Antrag der Fraktion BÜNDNIS 90/DIE GRÜNEN

Sie fordert einen Gesetzentwurf zur Verhinderung von Stromsperren und zur Sicherstellung der Energieversorgung, der u.a. eine Neuregelung des § 19 der Stromgrundversorgungsverordnung (StromGVV) beinhaltet. Diese soll eine Verlängerung der Mahn- und Sperrfristen, eine moderate Anhebung des Grenzbetrags bei ausstehenden Zahlungsverpflichtungen sowie eine Deckelung der Mahn- und Folgekosten umfassen.

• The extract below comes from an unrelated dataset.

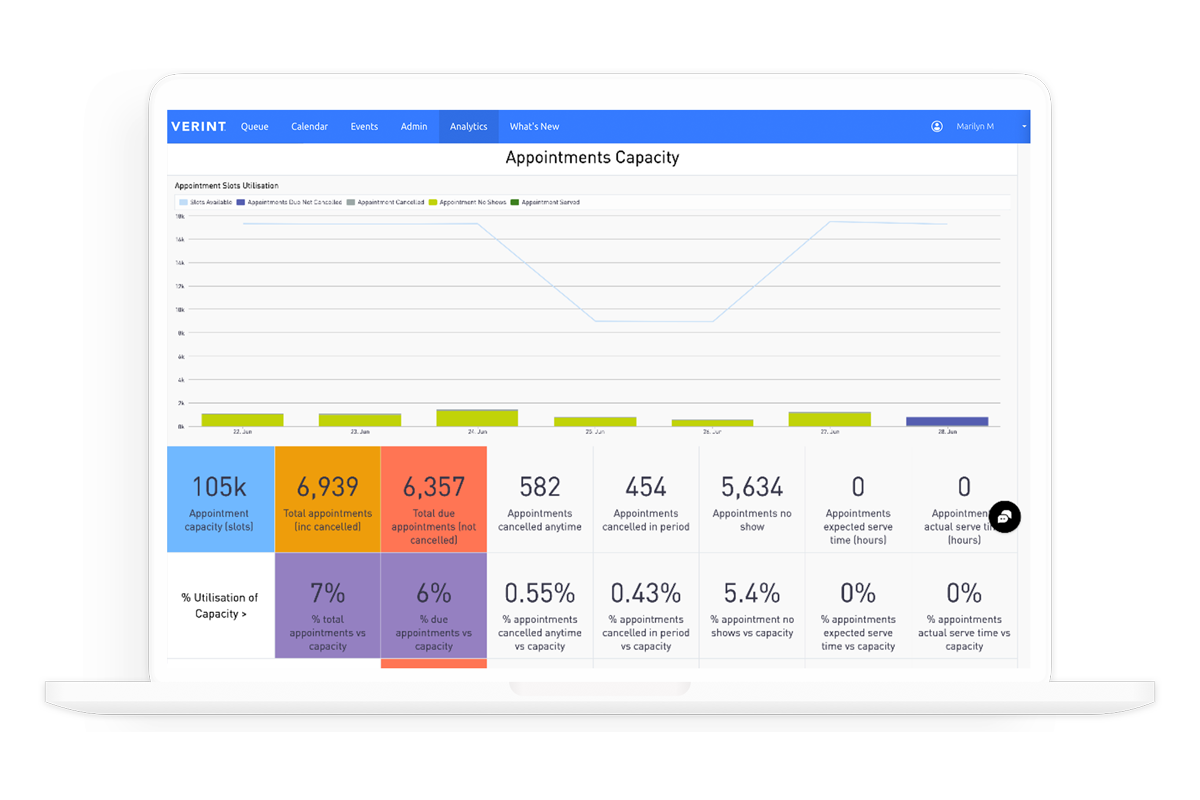Open the chat widget bubble icon
Screen dimensions: 1200x800
[1005, 516]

Außerdem werden eine deutliche Erhöhung der Grundsicherung und eine Stromkostenpauschale, die jährlich angepasst wird, ein frühzeitiges Hilfesystem zwischen Energieversorgern, Jobcentern oder Sozialämtern bei sich abzeichnenden Stromschulden, eine stärkere Unterstützung von Empfängern der Grundsicherung beim Kauf von energiesparenden Geräten, die stärkere Förderung von erfolgreichen Projekten zur Energiespar- und Schuldnerberatung und ein nationaler Aktionsplan gegen Energiearmut gefordert.

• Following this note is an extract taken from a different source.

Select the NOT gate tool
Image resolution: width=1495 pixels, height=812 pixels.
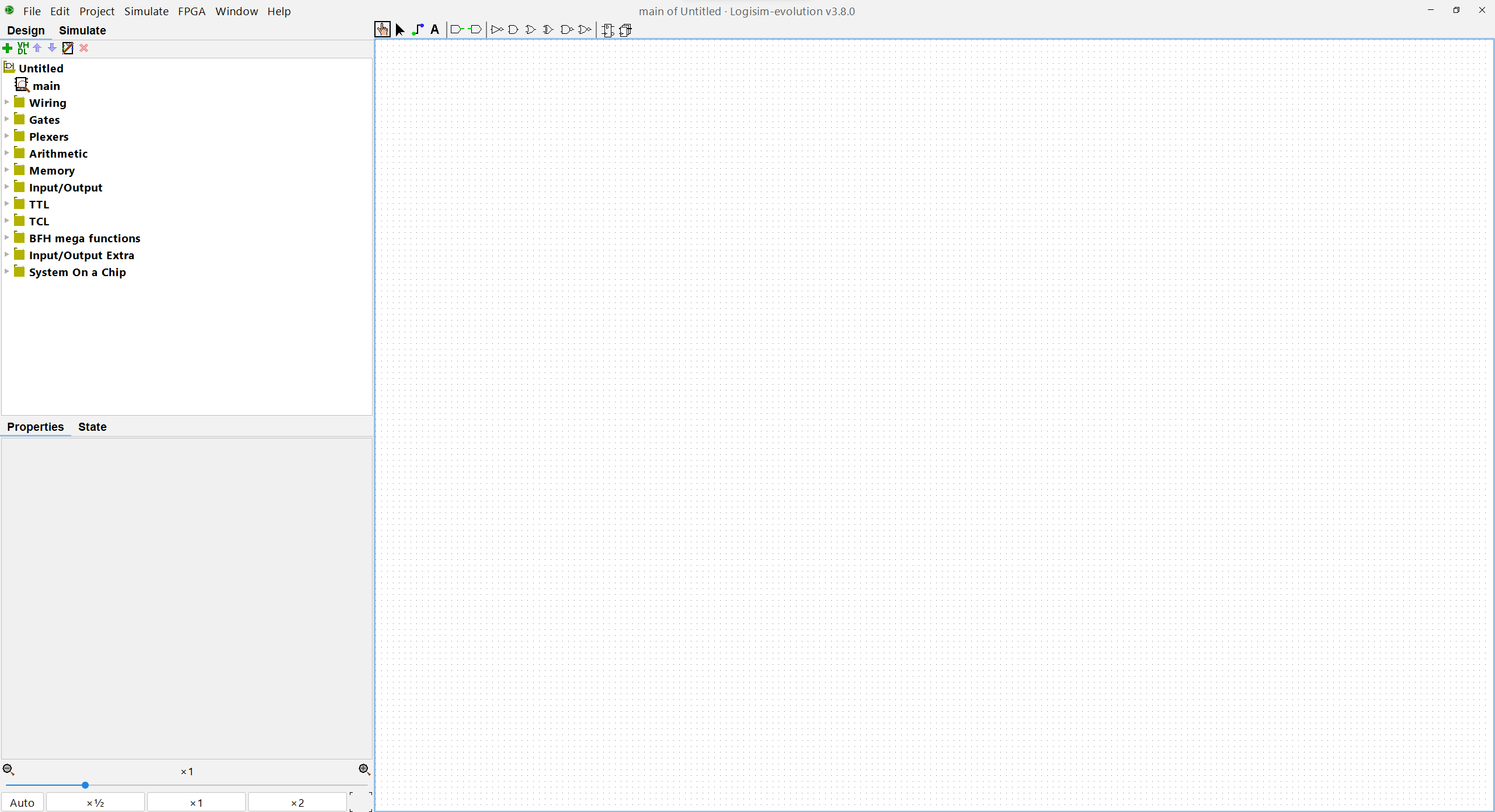497,30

Antrag der Fraktion DIE LINKE

Sie fordert einen Gesetzentwurf zur Umsetzung der Elektrizitätsbinnenmarkt-Richtlinie, um für schutzbedürftige Kundinnen und Kunden eine Grundversorgung mit Strom jederzeit zu gewährleisten und eine Neuregelung der StromGVV durch die Energieversorger aufgrund von Zahlungsunfähigkeit von Verbrauchern gesetzlich zu untersagen.

Aussprache im Bundestag

Die Aussprache zu den Anträgen von Abgeordneten aller Fraktionen war – ausweislich des Plenarprotokolls - vielschichtig, teilweise fachlich fundiert, teilweise polemisch und von unterschiedlichen energie- und sozialpolitischen Ansätzen geprägt. Als Ursachen für Stromsperren wurden insbesondere Einkommensarmut, ein zu niedriger Betrag für Energiekosten im Regelsatz der Grundsicherung und zu hohe Grundversorgungspreise, aber auch das bewusste Ausnutzen der Grundversorgungspflichten genannt. Allerdings wurde auch darauf hingewiesen, dass die Voraussetzungen für eine Stromsperre eindeutig in § 19 StromGVV geregelt seien und ein Verbot von Stromsperren letztendlich ein Fehlanreiz zu Lasten der Grundversorger und damit der Allgemeinheit sei. Als Lösungsmöglichkeiten wurden die Absenkung der Stromsteuer und die Einführung von Sozialtarifen für Haushalte mit geringem Einkommen genannt.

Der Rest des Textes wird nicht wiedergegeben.